A Holiday read on Lamma Island


The arts pages of newspapers and magazines often have recommendations for holiday reading but I haven’t come across a travel webpage that gives a link to a novel that is set in an exotic holiday destination. Well, not until Google opened up a lovely surprise for me.

I was engrossed in one of my favourite displacement activities: Googling for links to a random range of topics that happened to have caught my attention that day – anything from Aardvarks to the Zodiac . In this case, it was ‘Lamma Island’, for reasons that’ll be clear to followers of this blog, and as I scrolled down the first page that Google had led me to, I found this link.

There was a photo that I recognised and it immediately attracted my attention. You can guess how amazed I was to find a direct reference to my novel, Paper Lanterns, under the heading Lamma Island Holiday Read

Looking for a book to take on your holiday to Lamma island? Want to read a book that is set in, and captures the spirit and charm of Lamma Island to give you a taste of what to look forward to? Or do you want to relive happy memories of a previous visit? Then take a look at the Christine Coleman’s latest novel, Paper Lanterns.”

As you can see in the review by John Cairns, a resident of Lamma Island himself, I have received the seal of approval for my representation of the island and the lifestyle of its ex-pat inhabitants.
This has made me wonder if there are any other travel sites that have caught on to this idea.

There are a couple of authors in particular whose books immediately spring to mind as ideal for promoting the places in which they are set.
Linda Gillard is renowned, not only for her brilliant writing and strong themes but also for the way she draws the reader into her landscapes and entices them to discover the Isle of Skye for themselves.

Emotional Geology is a novel in which the landscape itself becomes a key character in the story.

On her website, this photo aptly illustrates her explanation of the title:Rock is a concrete record of the past, of what happened to the Earth – a build-up of pressure, seismic upheaval, erosion. When you look at rock you’re looking at layers of time. I think our minds and our memories are like that - a record of what we’ve been through and the toll it has taken - so the “excavation” of the past (which is what happens in the novel) becomes emotional geology.”.

The heading on the review page of her enthralling second novel, A Lifetime Burning,
would be perfectly at home on any travel webiste: “FIND A PLACE FOR IT IN YOUR HOLIDAY LUGGAGE!”

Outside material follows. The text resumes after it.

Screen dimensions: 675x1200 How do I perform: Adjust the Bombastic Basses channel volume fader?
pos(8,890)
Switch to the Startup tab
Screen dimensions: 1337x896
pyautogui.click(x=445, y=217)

Among the accolades and prizes for her third book, Star Gazing,
is one that the Scottish Tourist website should include: STAR GAZING was shortlisted for the UK’s first environmental book award, the Robin Jenkins Literary Award, promoting writing inspired by Scotland’s landscape.
(Oh, and as well as being shortlisted for the romantic novel of the year (2009) it was also shortlisted in 2010 for Woman’s Weekly’s “Best Romantic Novel since 1960!)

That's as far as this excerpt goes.